機械技術2019年12月号から考える最新工作機械トレンド

 こんばんは。週1投稿で頑張ろうと思っていましたが、また2週間空いてしまいました。ネタは結構思いつくのですが、あまり情報を集められなかったり、逆に複雑すぎてうまくまとめられなかったりするので、書き始めるまでがすごく時間がかかってしまいました。
 そして今回は、先日本屋でたまたま手にとった雑誌「機械技術2019年12月号」に、最新マシンの活用術という題で様々な工作機メーカー(計28社)の最新商品と特徴が載っていたので、それをまとめてみました。開発の背景から書かれているため、工作機のトレンドが掴めるのではないかと考えたからです。(コロナ前に出版されている本です。)
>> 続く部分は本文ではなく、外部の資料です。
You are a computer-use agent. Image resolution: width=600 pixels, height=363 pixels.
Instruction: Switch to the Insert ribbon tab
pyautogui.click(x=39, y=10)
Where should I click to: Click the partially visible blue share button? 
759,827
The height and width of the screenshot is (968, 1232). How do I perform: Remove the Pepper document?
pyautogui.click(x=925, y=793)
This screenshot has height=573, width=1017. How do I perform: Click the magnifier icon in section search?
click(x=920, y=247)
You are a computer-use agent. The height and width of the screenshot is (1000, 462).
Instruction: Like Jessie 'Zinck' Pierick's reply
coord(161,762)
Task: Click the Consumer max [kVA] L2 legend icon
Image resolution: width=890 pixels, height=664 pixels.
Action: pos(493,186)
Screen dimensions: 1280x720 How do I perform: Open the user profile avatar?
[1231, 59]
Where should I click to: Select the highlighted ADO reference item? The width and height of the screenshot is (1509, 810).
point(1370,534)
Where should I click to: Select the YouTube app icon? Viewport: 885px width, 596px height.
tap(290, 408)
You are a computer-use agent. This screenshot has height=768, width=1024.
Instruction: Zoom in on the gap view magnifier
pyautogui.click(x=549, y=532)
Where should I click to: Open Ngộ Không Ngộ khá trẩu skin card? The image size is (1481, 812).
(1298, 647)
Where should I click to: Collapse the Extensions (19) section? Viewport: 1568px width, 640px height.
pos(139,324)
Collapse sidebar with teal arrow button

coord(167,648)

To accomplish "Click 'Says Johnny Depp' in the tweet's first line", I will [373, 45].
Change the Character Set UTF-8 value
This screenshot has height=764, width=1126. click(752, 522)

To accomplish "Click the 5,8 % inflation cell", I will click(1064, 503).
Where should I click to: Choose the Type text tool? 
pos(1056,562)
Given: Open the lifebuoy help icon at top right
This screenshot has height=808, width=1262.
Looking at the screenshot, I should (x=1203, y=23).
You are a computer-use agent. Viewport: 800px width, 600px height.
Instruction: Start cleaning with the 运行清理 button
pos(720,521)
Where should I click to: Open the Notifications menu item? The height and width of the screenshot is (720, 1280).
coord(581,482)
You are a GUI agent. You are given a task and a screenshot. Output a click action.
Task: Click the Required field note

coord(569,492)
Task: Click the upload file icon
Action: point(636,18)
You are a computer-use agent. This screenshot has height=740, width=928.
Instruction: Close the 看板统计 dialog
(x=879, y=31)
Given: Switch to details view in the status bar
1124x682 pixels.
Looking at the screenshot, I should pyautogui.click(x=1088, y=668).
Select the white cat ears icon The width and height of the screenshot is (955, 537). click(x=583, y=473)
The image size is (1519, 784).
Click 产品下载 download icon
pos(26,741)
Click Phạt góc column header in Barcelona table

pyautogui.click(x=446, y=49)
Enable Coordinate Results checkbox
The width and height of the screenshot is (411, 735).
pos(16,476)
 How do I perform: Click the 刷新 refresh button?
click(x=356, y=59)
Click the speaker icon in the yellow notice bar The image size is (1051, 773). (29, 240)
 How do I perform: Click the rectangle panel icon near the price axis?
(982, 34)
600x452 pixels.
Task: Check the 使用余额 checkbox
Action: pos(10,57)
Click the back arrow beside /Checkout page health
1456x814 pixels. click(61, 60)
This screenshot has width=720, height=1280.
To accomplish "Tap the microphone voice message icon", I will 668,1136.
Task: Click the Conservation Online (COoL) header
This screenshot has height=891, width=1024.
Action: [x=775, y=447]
 上記PDFに各メーカーのターゲット(市場の課題)とメイントピックとメカ・ソフトの特徴をまとめました。まとめてみて感じたことを書きます。

1. マシニング関連(メカトレンド)
 マシニングメーカーは5軸加工機の提案がほとんどでした(8/10社…残り2社は横中ぐりしかない倉敷機械と、旋盤も作っており複合加工機の自動化を提案したマザック)。このことからもユーザー側からみても5軸加工機での工程集約がトレンドであり、さらにメカ的な技術革新が飽和しているのではないかと言われている工作機業界の中で、まだ5軸加工機は技術革新の余地が残っているのではないかと考えました。例えば、今までは5軸加工のみを考えて3軸よりも剛性がなかったり、自動化は考えられていないような周辺機の設計が多かったが、5軸加工機自体の剛性UPや、自動化するための周辺装置の配置と行った商品が目立ったように思います。
 これからはより多品種小ロッドのワークが増えていき、5軸機もより浸透していくのはもちろん、3軸加工での使いやすさ(剛性含め)や、自動化を含めて様々なワークに対応できる許容性が重要ではないかと考えます。

2. 旋盤
 反対に旋盤メーカーは各社、自動化や周辺機・IoT関係という旋盤自体の革新的技術ではありませんでした。唯一旋盤自体を提案した中村留も複合加工でマシニング要素の技術向上といったものでした。既に技術革新の進んでいる旋盤関係は、今後は測定や洗浄も含めた工程集約やより多品種の自動化といった技術が出てくることが予想されます。

3. 研削盤
 研削盤関係は研削盤の精度を生かした3次元測定を機上で行うというものや、円筒研削盤でも測定子ユニットをつけて工程集約するものが多数でした。研削盤も今後は工程集約や多品種に対応するための自動化が進んでいくのだと考えられます。

4. ソフト面
 全加工機種を通して、ソフトの改良に関する提案も多数ありました。そして中でも、AIによる熱変異補正とプログラミングの自動化が様々な機械で多くみられました。熱変異は工作機の大きな課題の一つですが、ユーザーによって違いが出てくるため、AIを使って設置場所や時期ごとに最適な補正をかけるというものはより高精度化、安定化のため今後一般的になってくるのではないかと感じました。
 さらに今回私が一番印象に残ったのは、プログラミングの自動化・簡素化技術です。メカ的な工程集約・自動化が進み複雑化する中で、プログラミングの時間削減、簡素化は非常に有効と思われます。製造業は人手不足で、機械を扱う人が決まっていたり、機械は高性能だが、使いこなせていないところも非常に多いです。機械を動かすまでのプログラミング自体に時間がかかってしまっているところも非常に多いと感じます。プログラミングの自動化、簡素化はこれらの課題に対して解決策の一つとなりうるので、今後より注目していきたいと考えました。

5. 最後にターゲットや世の中の課題
 各社のターゲットをみていると、具体的なワーク名が出ている中では、自動車用大型金型が多数ありました。EV化・HEV化に伴い、自動車の大型樹脂部品が増えているとメーカー各社も考えているということだと思います。金属積層造形ではなく、あくまでマシニングで提案しているメーカーが多く、大型の加工に関しては、まだまだ切削加工が主流であり続けるのではないかと感じました。

 2019年末の情報ではありますが、各社の新製品・新技術を比較することで、今の工作機械関係のトレンドを少し読むことができました。今後も工作機械メーカー各社の新製品のトレンドを掴んでいきたいと考えます。